Our organization is using Okta for our single sign-on solution (of course). Users need to be restricted to viewing their own account information. For example, if a user’s account is 123456, I want them to only be allowed to view data associated with account 123456. They should not be able to view account 98765 (and so on).
What is the best way to tackle this with Okta? Should I enhance the token with the desired account number? Should I create dynamic scopes? Any guidance or best practice here would be appreciated. I will be utilizing Java/Groovy and the Spring Framework. Thanks!
users do not see each other data in Okta. If you are talking about your application, then token should contain the data about the user, so in your application you can limit your data to only those ones belonging to a user. That’s what id_token is for
It sounds like you want to protect resources for your application based on the account a user is associated with. If this account number is available in their Okta user profile, you could create a custom claim to contain this information in a user’s access token and your resource server could determine what roles they are granted based on it, similar to whats done in this blog post.
Thanks, @phi1ipp and @andrea! I think that is probably the best way to proceed. The user could potentially have multiple accounts. What would be the best way to dynamically add claims to an Okta user? For example, they may open and close accounts with us any time.

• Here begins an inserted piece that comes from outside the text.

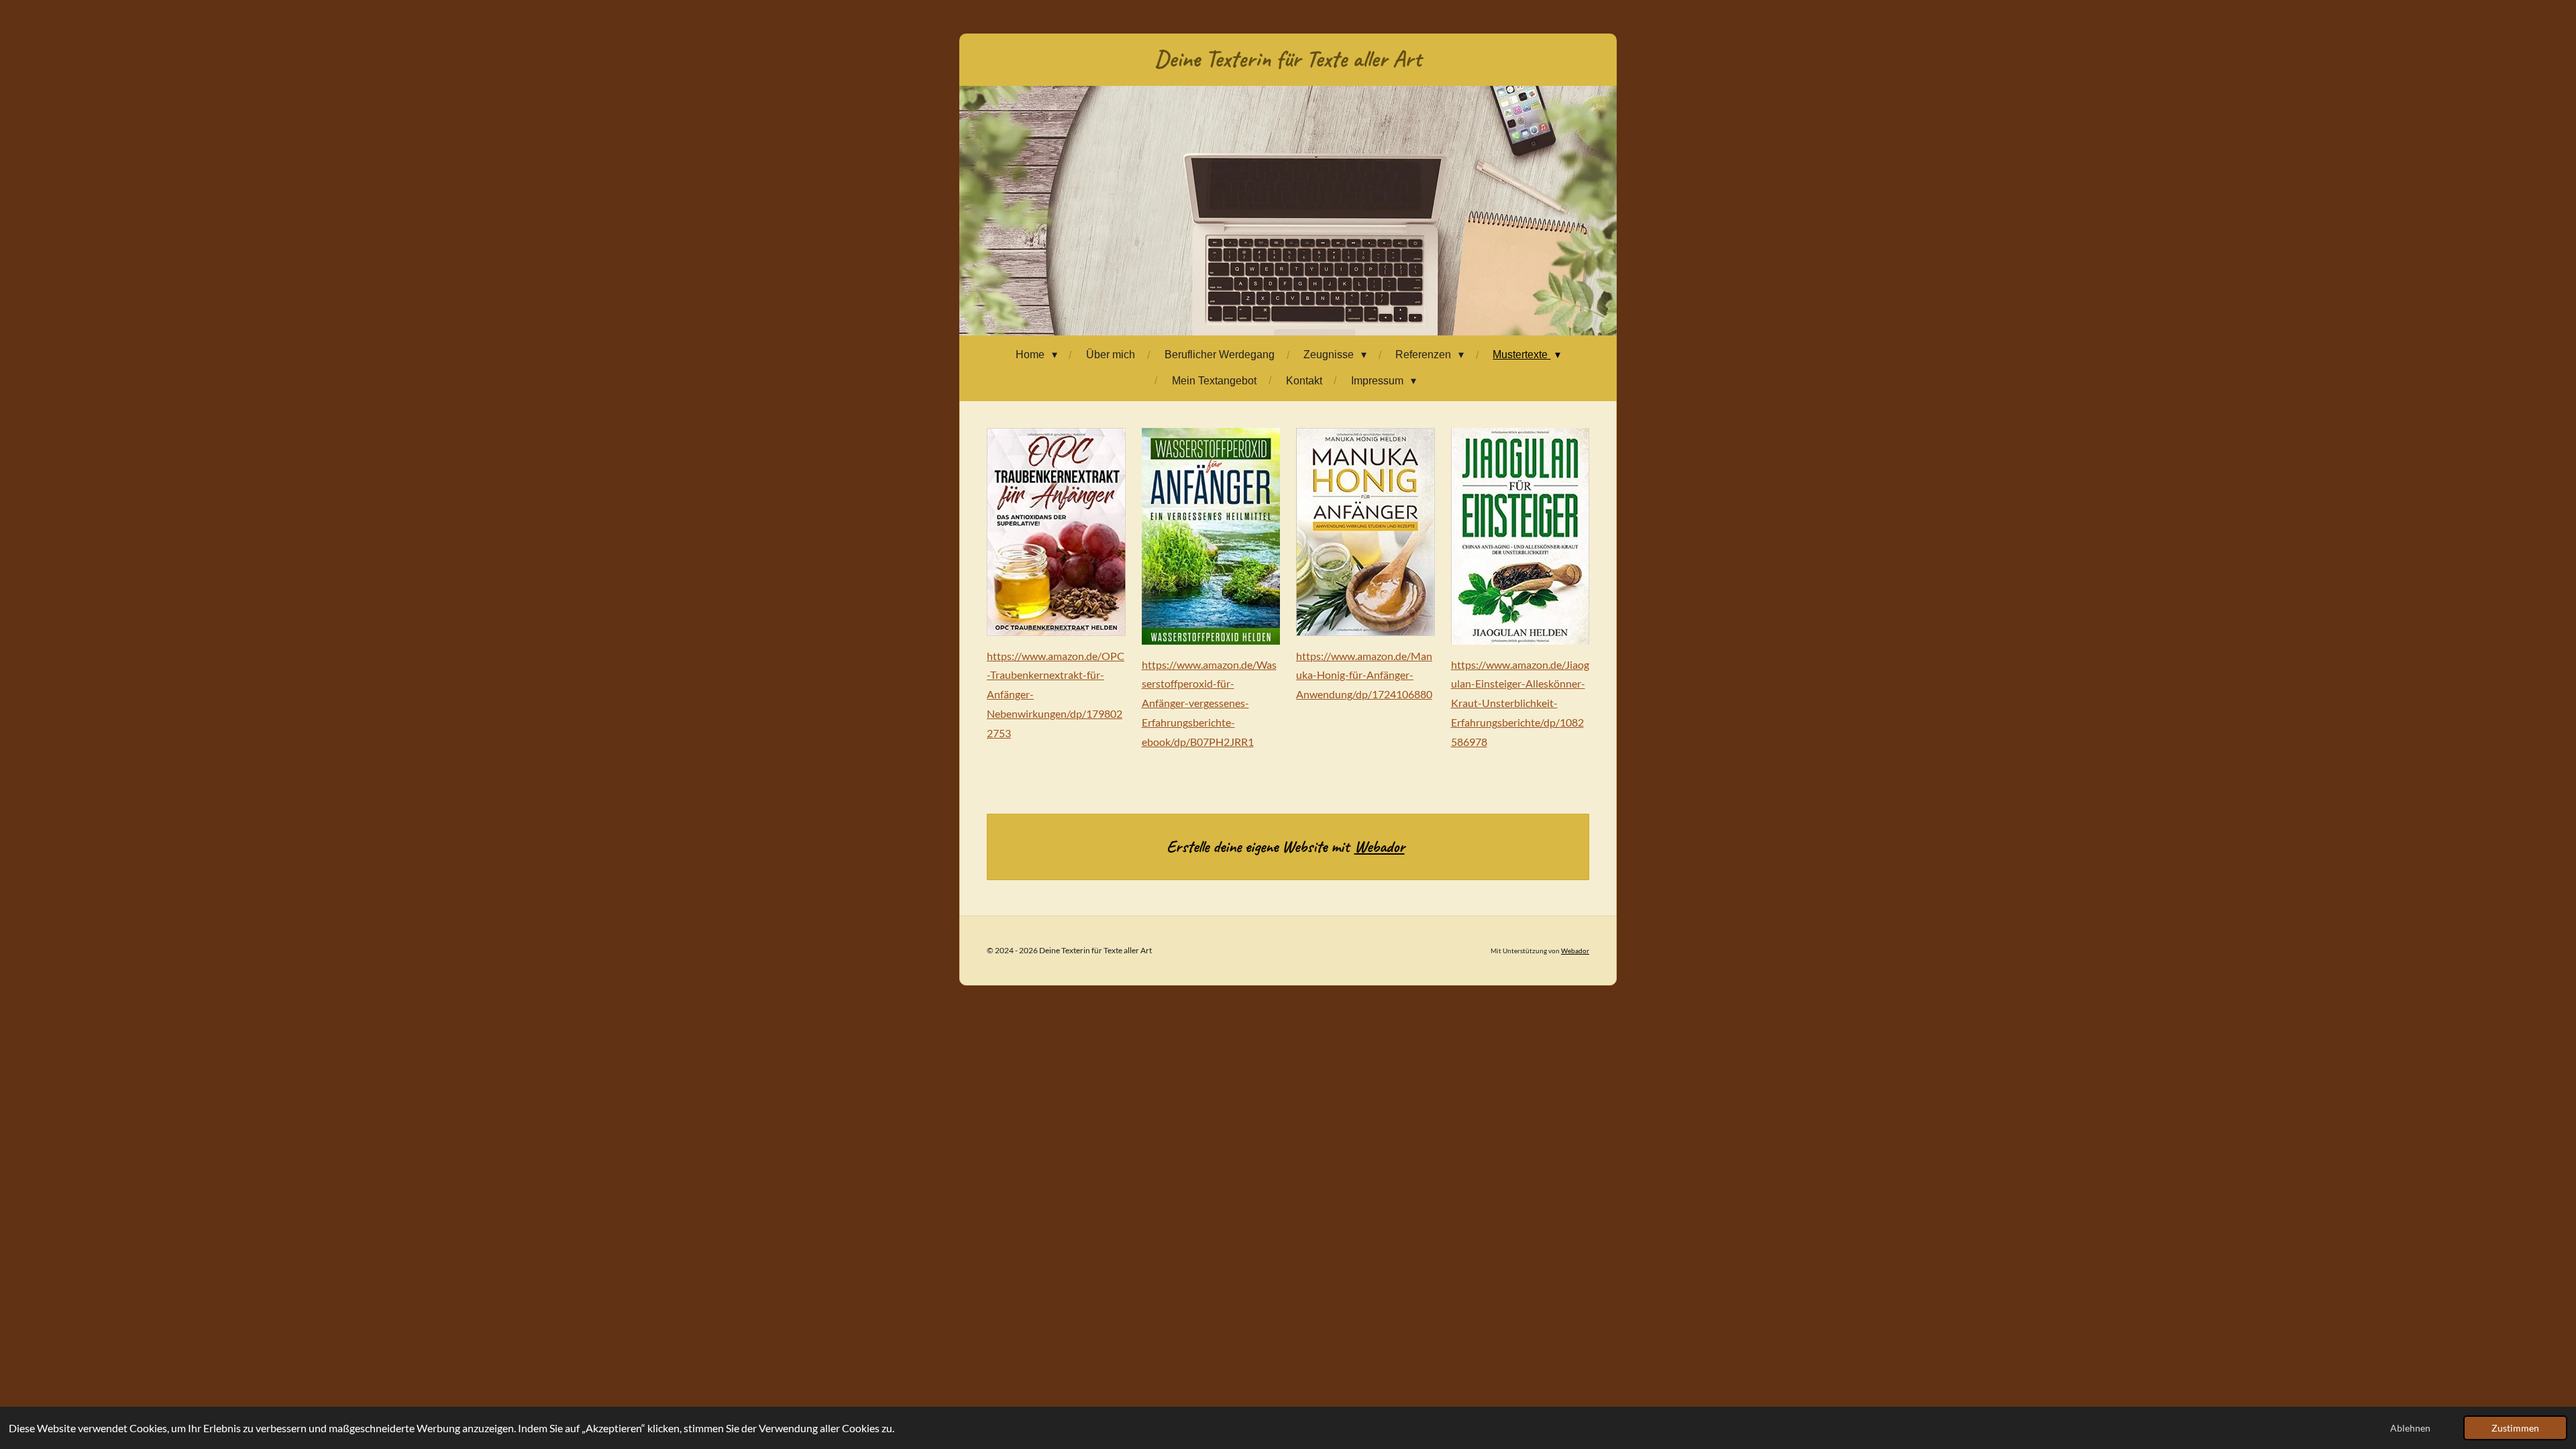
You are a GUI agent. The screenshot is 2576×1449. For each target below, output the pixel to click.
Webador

Ideally, we would have the user log into our Okta customer tenant, and then the JWT is passed back to the client application. Somewhere in between, however, we would fetch their list of accounts and ideally put them into the token. Would it better to utilize a post-login hook to perform this? Or is there a better way?
You may want to look into using Token Inline Hooks. That way, before your application/user is issued tokens, the inline hook can be triggered and you can configure your endpoint to call whatever api endpoint has this account list and then store it directly in the token claims.
Thanks @andrea – this looks pretty cool. Is there any way to secure the inline hook call by requesting a token from another authorization server? I’m not keen on the idea of hard-coding my authorization header, but maybe it really isn’t an issue.
I just checked with product and this is not supported at this time but it is something we are looking to add for all hooks in the future. Here’s a feature request I found in our Ideas portal that can help us track use cases and the level of interest to get this added to our roadmap.
Thanks, @andrea. I’ll keep an eye on that in the future. What are your thoughts on hard-coding the Authorization header? There are some strategies we could employ to secure the target endpoint… but it still feels wrong.
I haven’t personally used it in a production environment, but I definitely understand your concern about having a static auth header like this. Something you could maybe do is rotate the key on your end (expire/revoke the old one and create a new one) and then update the inline hook config when you do so. You could use the API endpoint for hooks to make this call automatically if you do do something like this.
Cool. Learning a lot about Okta just from this conversation alone. I will pass this info on to others in our organization. I also considered using the Okta API to update account numbers on the user’s profile, which might be another good option Thanks for the information, @andrea!